Leveraging Diverse Modeling Contexts with Collaborating Learning for Neural Machine Translation
Yusheng Liao, Yanfeng Wang, Yu Wang
TL;DR
This work tackles the trade-off between translation quality and decoding speed by enabling collaboration between autoregressive and non-autoregressive neural machine translation models. It introduces Diverse Context Modeling with Collaborative Learning (DCMCL), which combines token-level mutual learning and sequence-level contrastive learning within a shared-encoder architecture, plus a hybrid teacher variant to stabilize training. Empirically, DCMCL yields substantial BLEU improvements on four major MT benchmarks, outperforming state-of-the-art unified models and prior mutual-learning baselines, while reducing NAR multi-modality and enhancing AR semantic coherence. The framework is validated through extensive ablations and analyses, demonstrating the importance of encoder sharing, token-level interactions, and sequence-level alignment for cross-model context exploitation and robust translation performance.
Abstract
Autoregressive (AR) and Non-autoregressive (NAR) models are two types of generative models for Neural Machine Translation (NMT).

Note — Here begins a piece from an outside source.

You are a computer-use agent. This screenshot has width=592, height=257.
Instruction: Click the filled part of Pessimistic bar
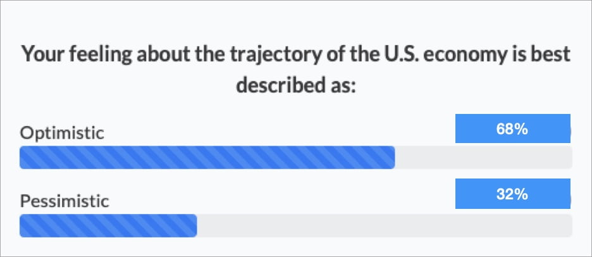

AR models predict tokens in a word-by-word manner and can effectively capture the distribution of real translations. NAR models predict tokens by extracting bidirectional contextual information which can improve the inference speed but they suffer from performance degradation. Previous works utilized AR models to enhance NAR models by reducing the training data's complexity or incorporating the global information into AR models by virtue of NAR models. However, those investigated methods only take advantage of the contextual information of a single type of model while neglecting the diversity in the contextual information that can be provided by different types of models. In this paper, we propose a novel generic collaborative learning method, DCMCL, where AR and NAR models are treated as collaborators instead of teachers and students. To hierarchically leverage the bilateral contextual information, token-level mutual learning and sequence-level contrastive learning are adopted between AR and NAR models. Extensive experiments on four widely used benchmarks show that the proposed DCMCL method can simultaneously improve both AR and NAR models with up to 1.38 and 2.98 BLEU scores respectively, and can also outperform the current best-unified model with up to 0.97 BLEU scores for both AR and NAR decoding.